Music Boxes

1. Music Boxes

2. Introductory Question • When you bow a violin string, that string begins to vibrate. What projects most of the sound that you hear: • The bow • The string • The body of the violin

3. Observations about Music Boxes • They produce music when you wind them up • Each sound has a plucked character to it • The sounds are somewhat tinny and shrill • They don’t play very long before winding down • The tempo holds steady then gradually slows

4. 8 Question about Music Boxes • What are vibration, pitch, sound, and music? • Why does a tine vibrate after being plucked? • Why do different tines have different pitches? • Why is a tine’s pitch independent of its volume? • How does sound from the music box reach us? • How does the music box produce sound? • Why does a music box sound like a music box? • How does a music box maintain its tempo?

5. Question 1 • What are vibration, pitch, sound, and music?
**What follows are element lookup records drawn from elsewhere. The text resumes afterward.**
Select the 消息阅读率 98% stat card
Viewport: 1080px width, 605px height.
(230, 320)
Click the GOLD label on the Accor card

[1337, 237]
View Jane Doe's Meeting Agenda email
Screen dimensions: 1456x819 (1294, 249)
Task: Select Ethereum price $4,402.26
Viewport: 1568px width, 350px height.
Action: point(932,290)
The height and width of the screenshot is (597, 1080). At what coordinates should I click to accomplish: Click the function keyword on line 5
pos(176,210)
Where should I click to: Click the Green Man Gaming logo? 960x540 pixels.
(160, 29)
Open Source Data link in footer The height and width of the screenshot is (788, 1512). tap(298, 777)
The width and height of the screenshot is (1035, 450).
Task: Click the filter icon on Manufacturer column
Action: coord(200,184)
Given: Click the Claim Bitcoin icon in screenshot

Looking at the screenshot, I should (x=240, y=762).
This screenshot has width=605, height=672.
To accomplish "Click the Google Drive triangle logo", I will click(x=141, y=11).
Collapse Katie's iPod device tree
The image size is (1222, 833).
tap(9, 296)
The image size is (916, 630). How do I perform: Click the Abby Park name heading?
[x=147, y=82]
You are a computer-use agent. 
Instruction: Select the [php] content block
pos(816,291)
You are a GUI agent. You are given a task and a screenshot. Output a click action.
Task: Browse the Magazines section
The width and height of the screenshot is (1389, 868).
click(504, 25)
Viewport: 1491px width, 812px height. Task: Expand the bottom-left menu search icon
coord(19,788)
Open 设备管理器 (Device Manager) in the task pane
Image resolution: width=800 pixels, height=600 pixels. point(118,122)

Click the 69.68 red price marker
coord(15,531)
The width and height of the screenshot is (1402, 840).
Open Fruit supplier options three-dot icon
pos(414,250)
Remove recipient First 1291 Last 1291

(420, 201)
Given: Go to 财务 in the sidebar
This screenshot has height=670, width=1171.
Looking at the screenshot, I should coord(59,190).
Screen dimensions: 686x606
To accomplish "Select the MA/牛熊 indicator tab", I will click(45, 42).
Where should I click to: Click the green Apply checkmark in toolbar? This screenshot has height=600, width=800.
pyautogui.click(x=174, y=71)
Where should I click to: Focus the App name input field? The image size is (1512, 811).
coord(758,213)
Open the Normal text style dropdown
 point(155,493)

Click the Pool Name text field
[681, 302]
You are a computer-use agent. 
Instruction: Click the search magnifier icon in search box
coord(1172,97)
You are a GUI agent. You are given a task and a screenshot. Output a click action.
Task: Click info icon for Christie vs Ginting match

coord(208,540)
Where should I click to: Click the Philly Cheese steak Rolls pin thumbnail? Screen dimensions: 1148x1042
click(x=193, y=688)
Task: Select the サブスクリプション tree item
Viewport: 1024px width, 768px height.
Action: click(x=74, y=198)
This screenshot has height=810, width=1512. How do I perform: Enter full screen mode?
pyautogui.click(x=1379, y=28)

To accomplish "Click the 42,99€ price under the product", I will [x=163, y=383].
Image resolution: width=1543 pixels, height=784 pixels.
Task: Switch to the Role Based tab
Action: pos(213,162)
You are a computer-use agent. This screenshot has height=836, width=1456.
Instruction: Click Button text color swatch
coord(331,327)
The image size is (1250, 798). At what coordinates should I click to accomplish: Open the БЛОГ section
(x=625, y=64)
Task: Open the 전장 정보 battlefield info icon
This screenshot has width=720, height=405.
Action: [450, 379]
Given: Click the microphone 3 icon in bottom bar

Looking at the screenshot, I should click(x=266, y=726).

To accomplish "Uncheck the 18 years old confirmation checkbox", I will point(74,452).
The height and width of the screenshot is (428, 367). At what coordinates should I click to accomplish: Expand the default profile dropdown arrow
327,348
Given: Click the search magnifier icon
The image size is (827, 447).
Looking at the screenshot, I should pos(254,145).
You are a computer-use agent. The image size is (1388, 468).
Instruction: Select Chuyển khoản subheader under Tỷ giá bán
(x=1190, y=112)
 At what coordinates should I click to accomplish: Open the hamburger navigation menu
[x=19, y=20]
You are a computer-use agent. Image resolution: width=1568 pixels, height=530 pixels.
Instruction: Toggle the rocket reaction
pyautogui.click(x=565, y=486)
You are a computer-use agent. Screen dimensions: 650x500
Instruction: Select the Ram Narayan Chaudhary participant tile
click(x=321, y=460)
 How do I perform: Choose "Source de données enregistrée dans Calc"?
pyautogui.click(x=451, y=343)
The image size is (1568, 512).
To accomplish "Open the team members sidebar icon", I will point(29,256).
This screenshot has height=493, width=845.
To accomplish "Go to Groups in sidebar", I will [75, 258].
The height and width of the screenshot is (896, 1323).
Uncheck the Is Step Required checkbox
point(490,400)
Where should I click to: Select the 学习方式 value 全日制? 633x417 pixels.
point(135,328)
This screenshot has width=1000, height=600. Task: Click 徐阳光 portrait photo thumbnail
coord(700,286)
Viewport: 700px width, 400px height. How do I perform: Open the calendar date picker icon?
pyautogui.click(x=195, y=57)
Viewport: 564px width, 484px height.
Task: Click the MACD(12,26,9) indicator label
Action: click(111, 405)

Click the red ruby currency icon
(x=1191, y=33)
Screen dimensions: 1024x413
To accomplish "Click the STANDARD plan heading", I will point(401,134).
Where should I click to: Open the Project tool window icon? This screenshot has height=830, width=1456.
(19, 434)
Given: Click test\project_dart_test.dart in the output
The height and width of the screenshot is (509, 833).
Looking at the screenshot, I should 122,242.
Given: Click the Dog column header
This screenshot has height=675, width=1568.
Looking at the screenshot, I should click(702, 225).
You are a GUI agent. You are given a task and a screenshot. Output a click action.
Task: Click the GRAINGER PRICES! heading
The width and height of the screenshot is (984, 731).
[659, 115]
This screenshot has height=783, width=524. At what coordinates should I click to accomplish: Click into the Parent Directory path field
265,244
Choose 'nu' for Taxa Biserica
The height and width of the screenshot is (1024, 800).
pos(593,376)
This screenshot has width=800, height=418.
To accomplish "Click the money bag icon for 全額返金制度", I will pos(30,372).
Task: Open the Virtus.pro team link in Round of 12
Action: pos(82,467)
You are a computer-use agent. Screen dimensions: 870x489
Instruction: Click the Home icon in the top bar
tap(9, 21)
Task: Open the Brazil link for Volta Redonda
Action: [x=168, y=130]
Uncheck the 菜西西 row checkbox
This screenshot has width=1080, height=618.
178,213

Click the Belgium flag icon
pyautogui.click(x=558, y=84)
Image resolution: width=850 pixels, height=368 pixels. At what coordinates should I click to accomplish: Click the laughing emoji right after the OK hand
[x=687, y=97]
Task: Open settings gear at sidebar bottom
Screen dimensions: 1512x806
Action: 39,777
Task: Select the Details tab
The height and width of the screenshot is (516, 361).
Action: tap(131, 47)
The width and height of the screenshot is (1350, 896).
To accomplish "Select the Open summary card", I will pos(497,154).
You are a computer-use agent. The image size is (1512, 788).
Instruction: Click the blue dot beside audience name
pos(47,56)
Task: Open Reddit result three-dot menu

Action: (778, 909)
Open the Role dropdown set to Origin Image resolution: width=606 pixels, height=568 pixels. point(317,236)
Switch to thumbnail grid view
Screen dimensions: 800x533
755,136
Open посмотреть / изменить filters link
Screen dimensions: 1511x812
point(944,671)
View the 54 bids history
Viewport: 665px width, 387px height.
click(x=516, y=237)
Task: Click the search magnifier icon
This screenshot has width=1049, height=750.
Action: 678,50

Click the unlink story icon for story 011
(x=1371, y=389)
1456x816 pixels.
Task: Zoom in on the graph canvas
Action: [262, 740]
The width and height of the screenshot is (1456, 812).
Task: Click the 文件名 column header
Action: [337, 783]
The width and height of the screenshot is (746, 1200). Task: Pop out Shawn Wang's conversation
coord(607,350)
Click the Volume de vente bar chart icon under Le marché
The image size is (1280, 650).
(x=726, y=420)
6. Vibration and Pitch • A vibration is a rhythmic mechanical motion • It generally occurs around a stable equilibrium • It occurs as that system settles into its equilibrium • It is sustained while the system has excess energy • Pitch refers to the rate of vibration • Low pitches are associated with slow vibration rates • High pitches are associated with fast vibration rates

7. Sound and Music • Sound is a vibration in the air itself • Air has a stable equilibrium: uniform density • Disturbed from equilibrium, air vibrates as sound • Music is the arrangement sounds • We hear patterns of sounds • We identify those patterns as music (or maybe noise)

8. Question 2 • Why does a tine vibrate after being plucked?

9. A Tine’s Vibration • A tine has a stable equilibrium shape: straight • It experiences a restoring force when bent • Upon release, the tine • accelerates toward equilibrium • and coasts through that equilibrium • and accelerates toward that equilibrium again… • The tine oscillates about its equilibrium, • until it runs out of excess energy

10. Question 3 • Why do different tines have different pitches?

11. Tine Length and Pitch • A shorter tine • is stiffer • has less mass • accelerates more quickly • reverses directions sooner • takes less time to complete each cycle of oscillation • and has a higher pitch

12. Question 4 • Why is a tine’s pitch independent of its volume? • As a tine gets quieter, why doesn’t its pitch change? • Do all vibrating systems maintain constant pitch?

13. Tines and Harmonic Oscillators • As the tine becomes quieter, its motion shrinks • Its tip covers less distance per cycle • Its restoring forces become weaker • It reverses directions in the usual time • It completes each oscillation cycle in usual time • Its restoring force is proportional to displacement • The tine is a harmonic oscillator

14. Question 5 • How does sound from the music box reach us?

15. Air’s Vibrations • Air has a stable equilibrium: uniform density • It experiences restoring forces when disturbed • After being disturbed, the air • accelerates toward equilibrium • and coasts through that equilibrium • and accelerates toward that equilibrium again… • The air oscillates about its equilibrium • until it runs out of excess energy • But air behaves as many harmonic oscillators…

16. Question 6 • How does the music box produce sound?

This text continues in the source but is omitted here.